A new command‑line tool called wheat just tried to give AI the one thing it’s notoriously bad at: receipts. The team asked a simple question—should they switch their app’s plumbing from REST (the old, URL-based way) to GraphQL (a newer, pick‑exactly‑what‑you‑need menu). Instead of vibes, wheat read their code, searched the web, tagged every claim by evidence strength, built a quick prototype, and spit out a decision doc. The verdict? Try GraphQL only for new stuff, keep the rest for now. The promised 40–60% speed savings shrank to 15–25% once the tool checked real data, and caching remains a headache.
But the code wasn’t the headline—the comments were. One user summed up the mood with a meme‑ready mic drop: “Evals or GTFO.” Another sighed they can’t even keep up with the flood of AI tools anymore. That split defined the thread: half the crowd cheering “finally, proof over blog posts,” the other half groaning “another AI wrapper to audit?” A few jokers called wheat the “PM that actually tests things,” while the skeptics clapped back that if every decision needs a prototype, teams will drown in homework.

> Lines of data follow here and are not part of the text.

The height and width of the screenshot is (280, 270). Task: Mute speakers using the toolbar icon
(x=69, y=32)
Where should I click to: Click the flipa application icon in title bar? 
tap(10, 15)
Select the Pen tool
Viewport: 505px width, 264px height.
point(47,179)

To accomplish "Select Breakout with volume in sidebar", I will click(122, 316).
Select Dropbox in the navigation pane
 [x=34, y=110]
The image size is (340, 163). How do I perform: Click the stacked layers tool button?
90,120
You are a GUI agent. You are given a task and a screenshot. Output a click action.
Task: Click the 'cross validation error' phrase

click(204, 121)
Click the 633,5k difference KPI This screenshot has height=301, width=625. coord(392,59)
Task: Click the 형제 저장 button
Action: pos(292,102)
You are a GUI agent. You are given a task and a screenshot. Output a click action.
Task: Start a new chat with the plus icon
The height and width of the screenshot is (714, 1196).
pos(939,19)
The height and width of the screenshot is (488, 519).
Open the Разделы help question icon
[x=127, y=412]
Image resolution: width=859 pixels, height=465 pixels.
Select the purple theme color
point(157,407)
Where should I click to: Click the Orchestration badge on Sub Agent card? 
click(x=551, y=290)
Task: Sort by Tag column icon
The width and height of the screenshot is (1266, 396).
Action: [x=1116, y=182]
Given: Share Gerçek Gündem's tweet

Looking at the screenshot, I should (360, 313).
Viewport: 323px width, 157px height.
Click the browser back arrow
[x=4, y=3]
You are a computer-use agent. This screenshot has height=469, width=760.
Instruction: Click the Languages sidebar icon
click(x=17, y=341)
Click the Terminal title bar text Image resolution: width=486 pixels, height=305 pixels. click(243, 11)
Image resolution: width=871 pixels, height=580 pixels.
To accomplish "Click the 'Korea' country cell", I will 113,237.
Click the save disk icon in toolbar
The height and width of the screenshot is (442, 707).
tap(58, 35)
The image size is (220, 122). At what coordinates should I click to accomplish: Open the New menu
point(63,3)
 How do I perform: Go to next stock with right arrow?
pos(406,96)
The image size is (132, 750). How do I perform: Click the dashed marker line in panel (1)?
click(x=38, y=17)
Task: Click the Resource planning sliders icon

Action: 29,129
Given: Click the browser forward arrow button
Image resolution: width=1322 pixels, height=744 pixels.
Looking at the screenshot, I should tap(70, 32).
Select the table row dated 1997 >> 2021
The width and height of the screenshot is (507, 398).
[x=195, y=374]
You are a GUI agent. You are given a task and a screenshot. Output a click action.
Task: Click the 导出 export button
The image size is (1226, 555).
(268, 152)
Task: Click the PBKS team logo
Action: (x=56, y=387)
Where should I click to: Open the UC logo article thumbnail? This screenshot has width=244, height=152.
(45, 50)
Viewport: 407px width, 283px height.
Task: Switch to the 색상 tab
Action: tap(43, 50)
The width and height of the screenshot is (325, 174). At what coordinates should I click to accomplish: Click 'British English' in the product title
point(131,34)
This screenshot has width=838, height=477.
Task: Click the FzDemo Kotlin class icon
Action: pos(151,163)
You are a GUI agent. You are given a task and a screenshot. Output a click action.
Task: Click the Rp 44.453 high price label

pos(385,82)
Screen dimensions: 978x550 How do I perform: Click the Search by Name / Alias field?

Still, even cynics admitted this tool did something rare: it caught hype and downgraded it, on the record. Whether that’s the future of engineering—or just today’s meme—depends on how many more of these tools you can keep up with.
Key Points
- •“Wheat” structures decisions by collecting claims, grading evidence, and building tested prototypes.
- •Initial findings cited large GraphQL payload reductions, but adversarial review revised benefits to ~15–25% due to existing REST field filtering.
- •Prototype tests showed DataLoader resolves GraphQL N+1 issues and p95 latency is within 12% of REST.
- •REST’s CDN/HTTP caching does not directly translate to GraphQL, requiring custom solutions.
- •Final recommendation: use GraphQL for new endpoints, migrate existing REST endpoints opportunistically, and address caching before broader adoption.